Last year, Dylan was still in a stroller. This year he was on foot, which meant that we looked at a lot less art. Maneuvering a 3 1/2 year old boy who likes to touch everything through a huge crowd, and in and out of art booths without having to buy something is no small feat! I did manage to see an artist whose style I loved. She takes photographs and digitally alters them with Photoshop and she also manually alters Polaroids while they are developing to get a really cool effect. I think I'm going to have to play around with Photoshop to see if I can figure out how she does it.
(We got to see Miss Rosa, from PBS Kids, who told the kids a story about going on a safari. Dylan has been recreating it all day today).

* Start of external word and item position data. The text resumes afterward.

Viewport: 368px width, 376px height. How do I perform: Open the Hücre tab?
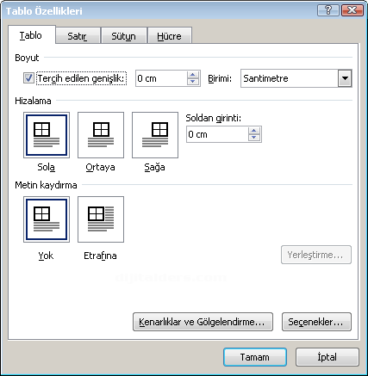[170, 36]
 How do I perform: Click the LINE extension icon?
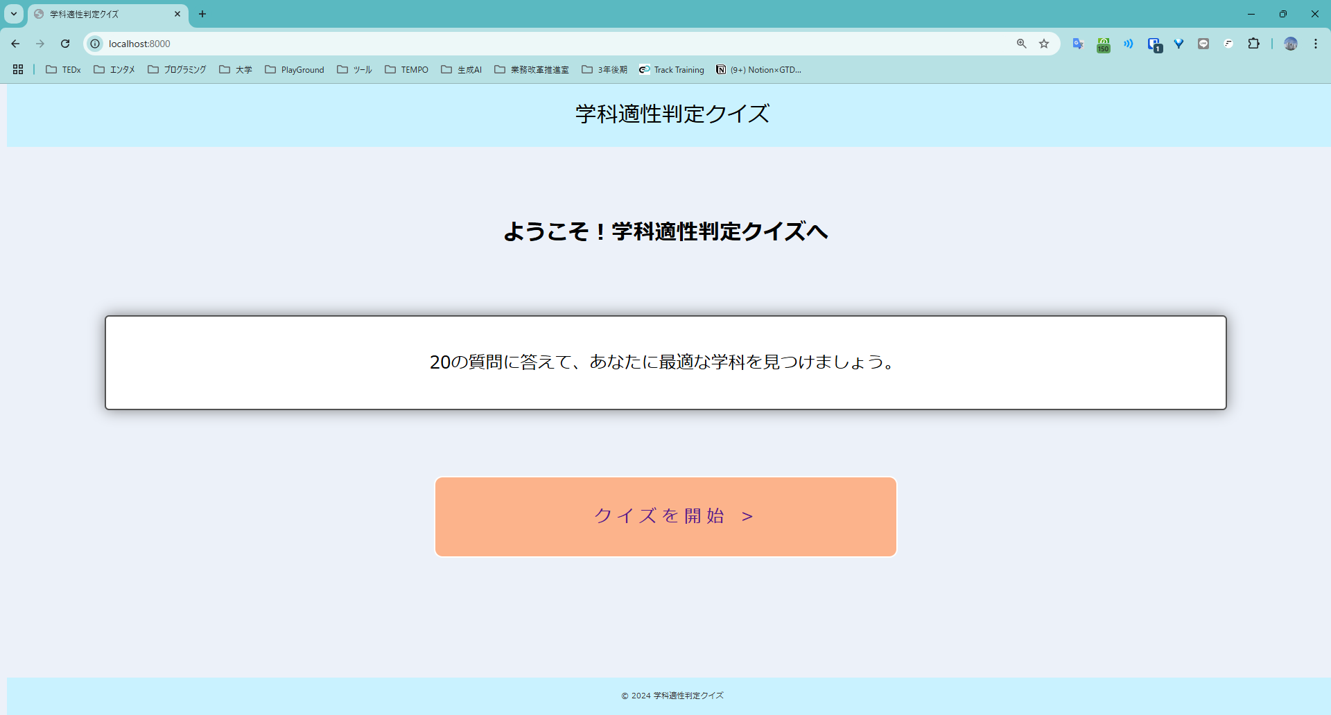click(1203, 44)
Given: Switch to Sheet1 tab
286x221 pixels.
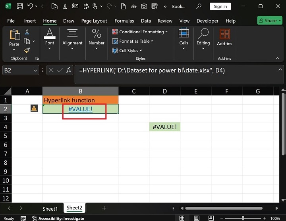Looking at the screenshot, I should pyautogui.click(x=50, y=208).
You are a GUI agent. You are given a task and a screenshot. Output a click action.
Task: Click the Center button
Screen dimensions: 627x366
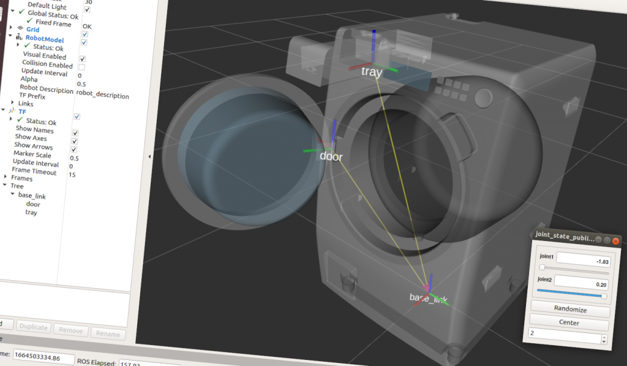(x=569, y=322)
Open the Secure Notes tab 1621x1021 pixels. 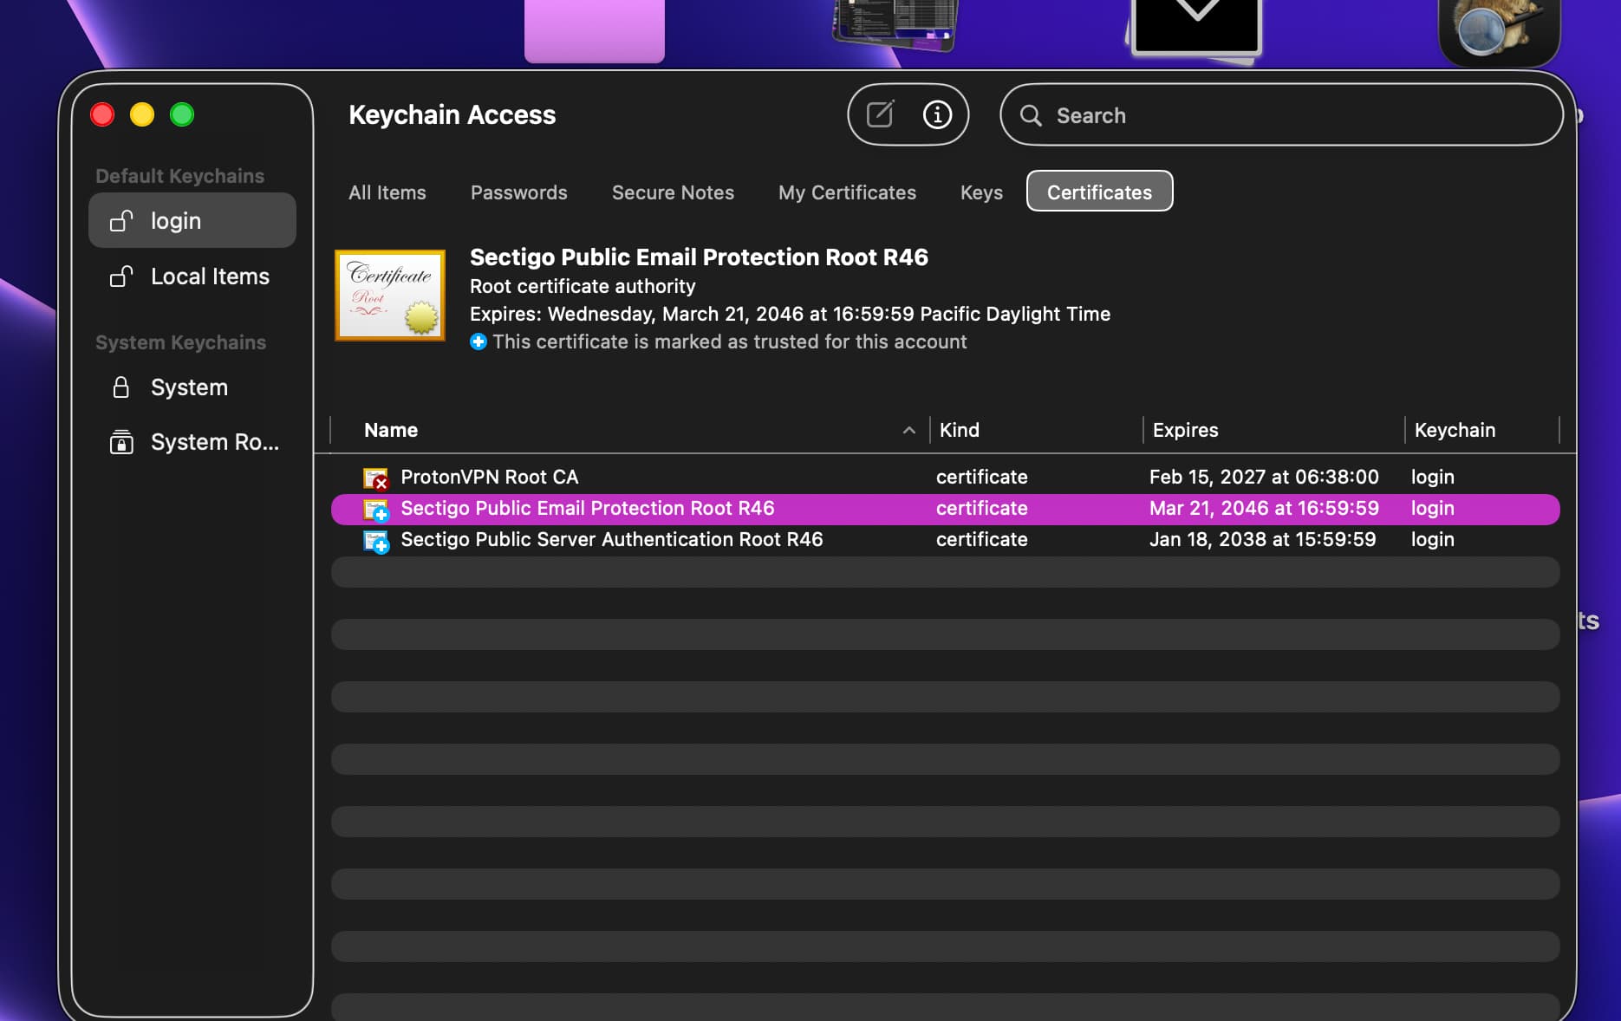tap(673, 192)
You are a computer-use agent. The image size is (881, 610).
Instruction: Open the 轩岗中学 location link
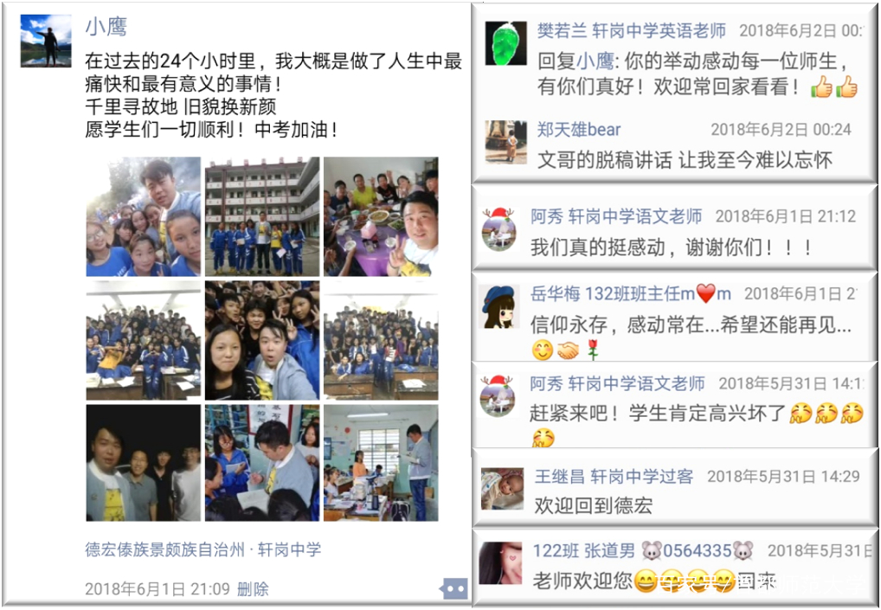(289, 549)
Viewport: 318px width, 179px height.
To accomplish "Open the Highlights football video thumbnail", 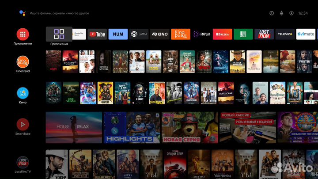I will [x=131, y=128].

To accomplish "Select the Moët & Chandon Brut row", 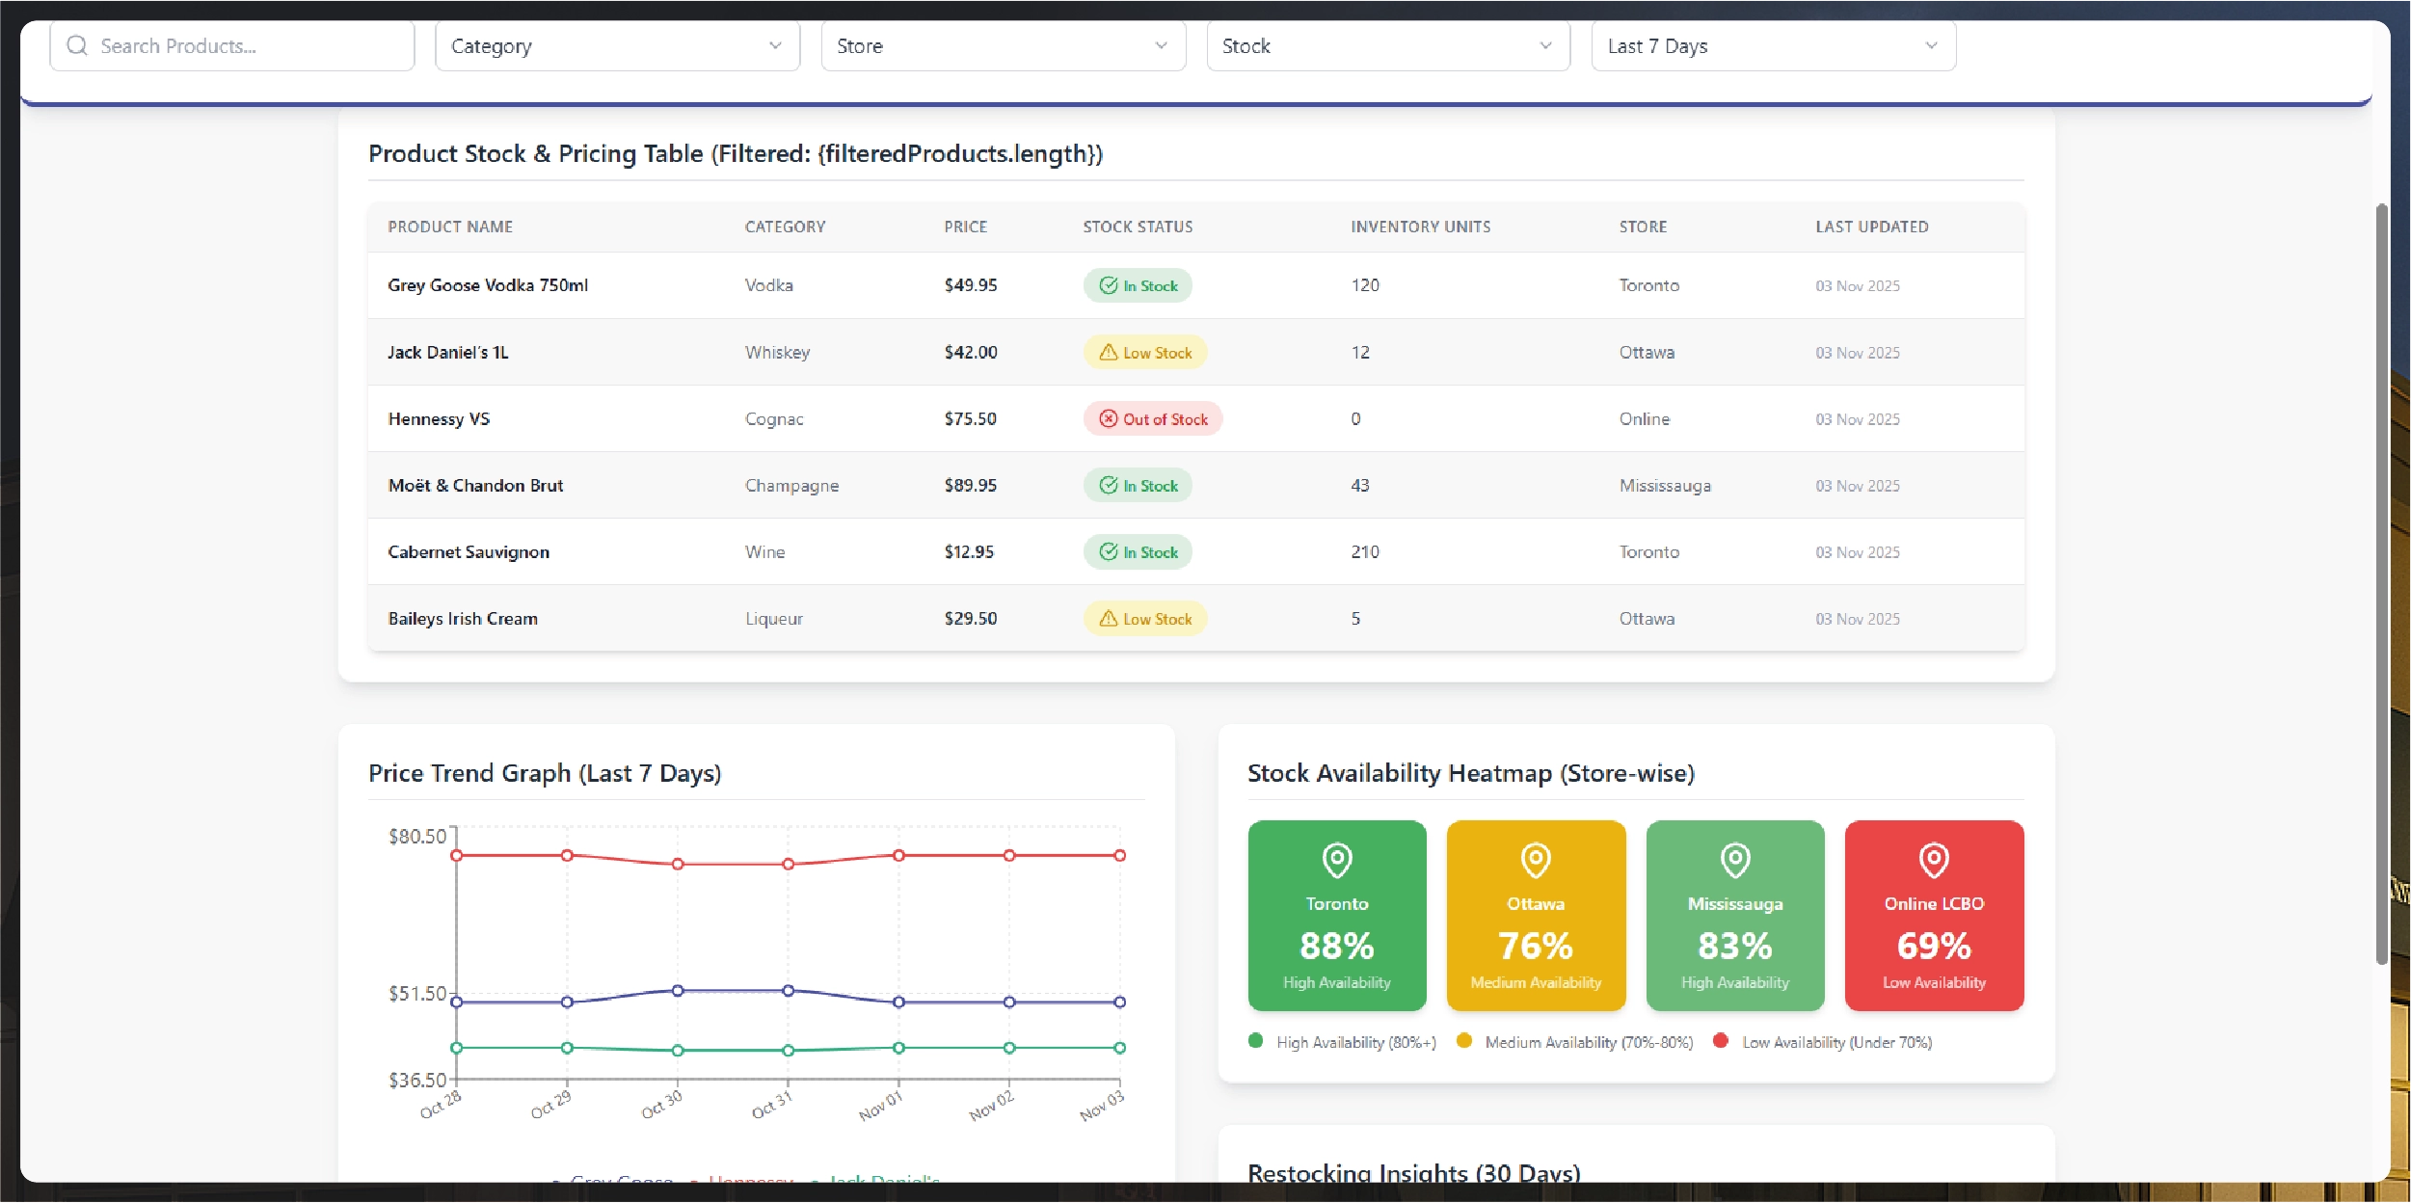I will (475, 485).
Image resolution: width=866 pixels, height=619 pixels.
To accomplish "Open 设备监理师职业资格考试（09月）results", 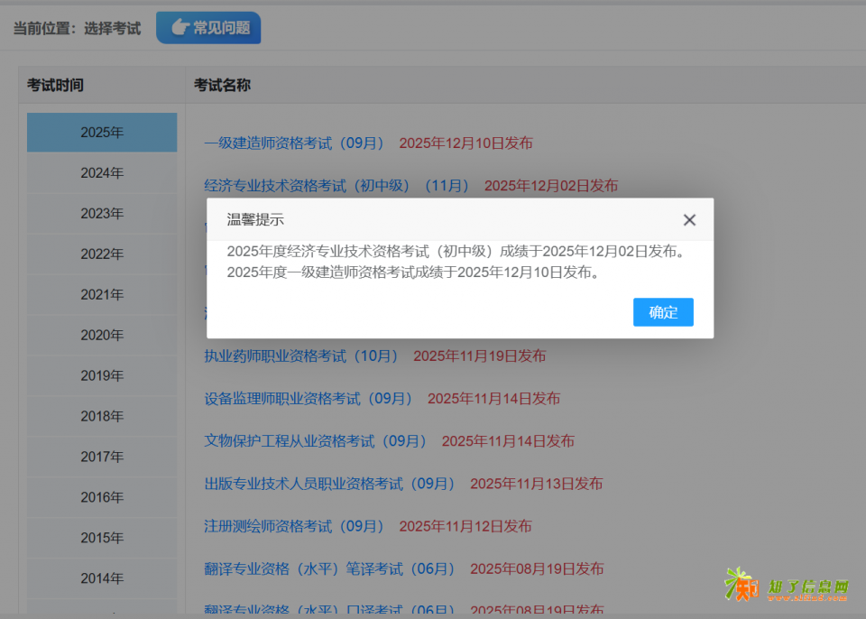I will click(309, 398).
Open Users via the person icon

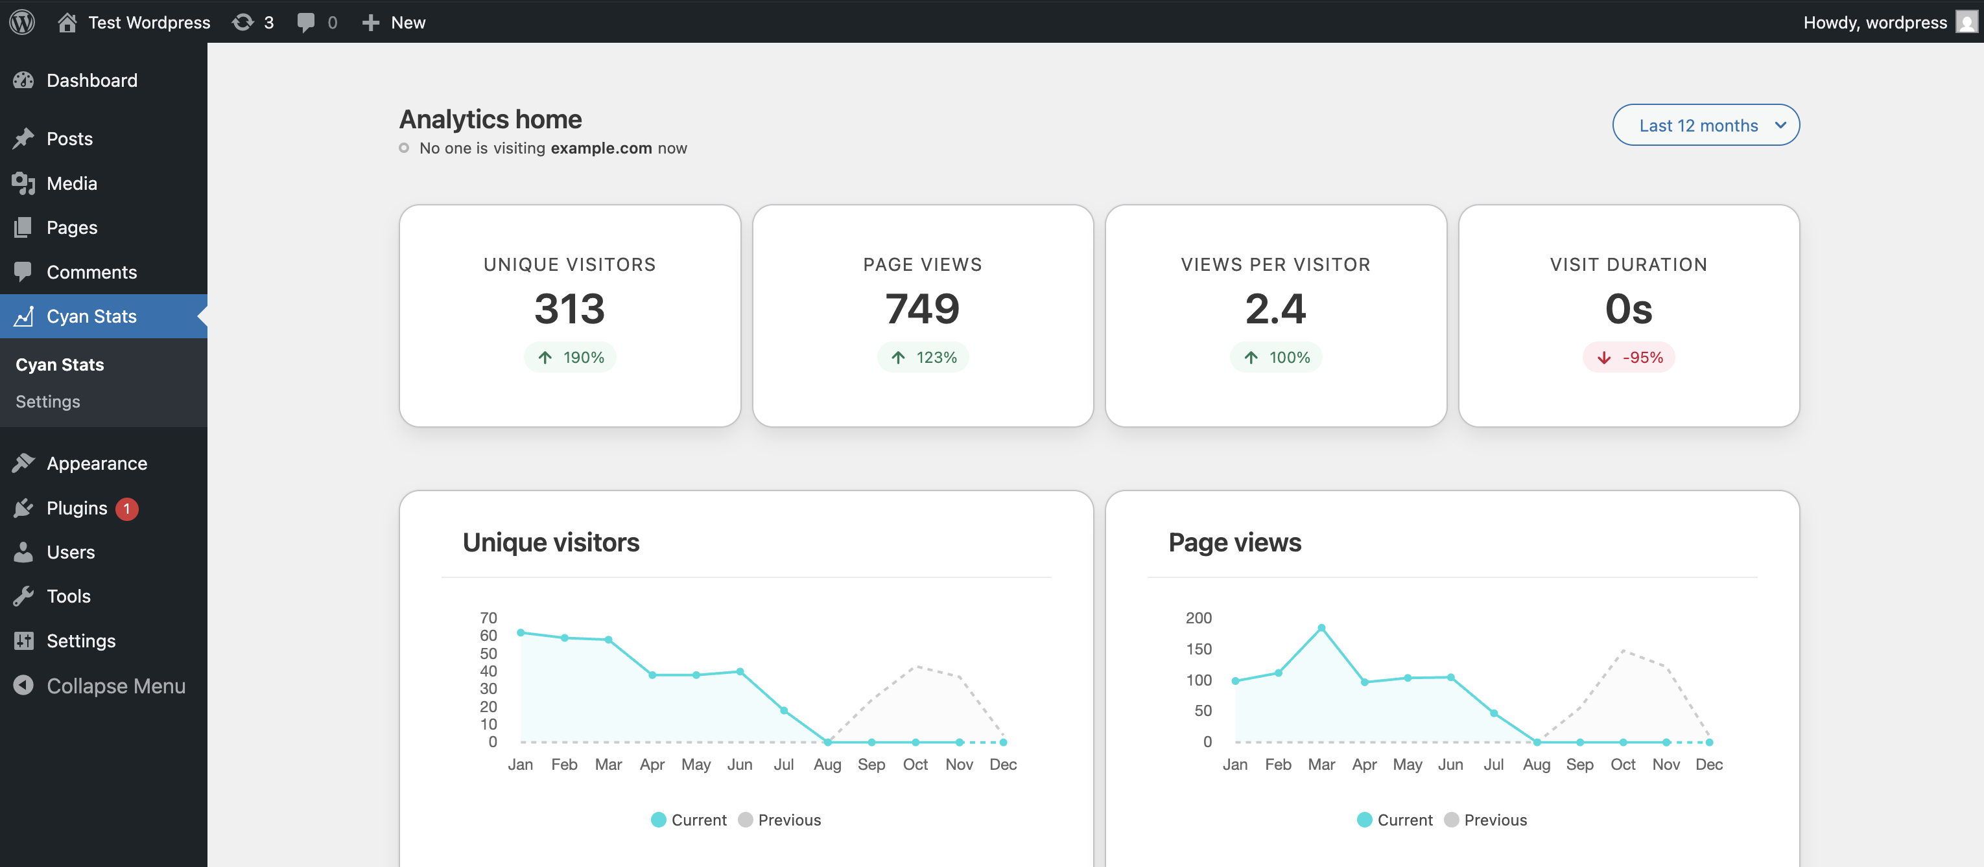24,551
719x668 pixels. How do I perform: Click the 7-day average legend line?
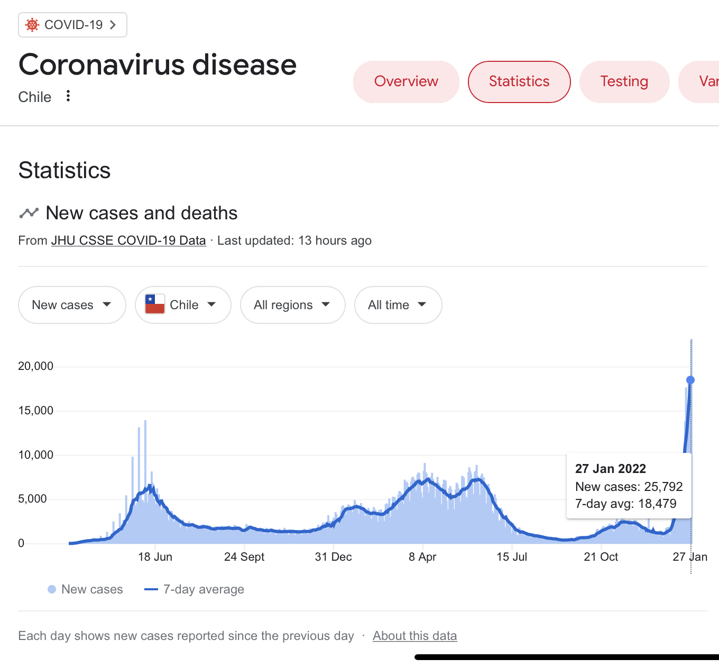click(151, 589)
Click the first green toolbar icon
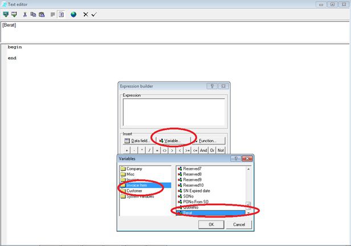 coord(6,14)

My favorite part of the day was when we went to an African Rhythm and Dance workshop. Three lovely ladies and a guy taught the adults and children a traditional African welcome song, and a dance. Okay, it was mostly just the kids who were brave enough to go up front and dance. Do you want to guess if my attention loving kid was front and center?
(The three ladies in black shirts were leading the workshop. Look closely. Do you see Dylan?)I don't know if he will always dance so free and uninhibited, but for now, he dances with pure joy and abandonment, and I LOVE it. At one point, the ladies starting leading the kids around the tent in a conga line. Dylan had his back to the crowd, facing the drummer, in his own happy world of dance and didn't notice. He was the only one up there dancing for a while!
Watching the little kids dancing, I thought "How awesome it must be to have no inhibitions! To simply do what makes you happy, not caring how you look, or who is watching". I wonder why we lose that, as we get older? When, and why does that happen, and how can we stop it from happening? I really hope Dylan keeps dancing. He makes it look like so much fun, who knows? I just might join in.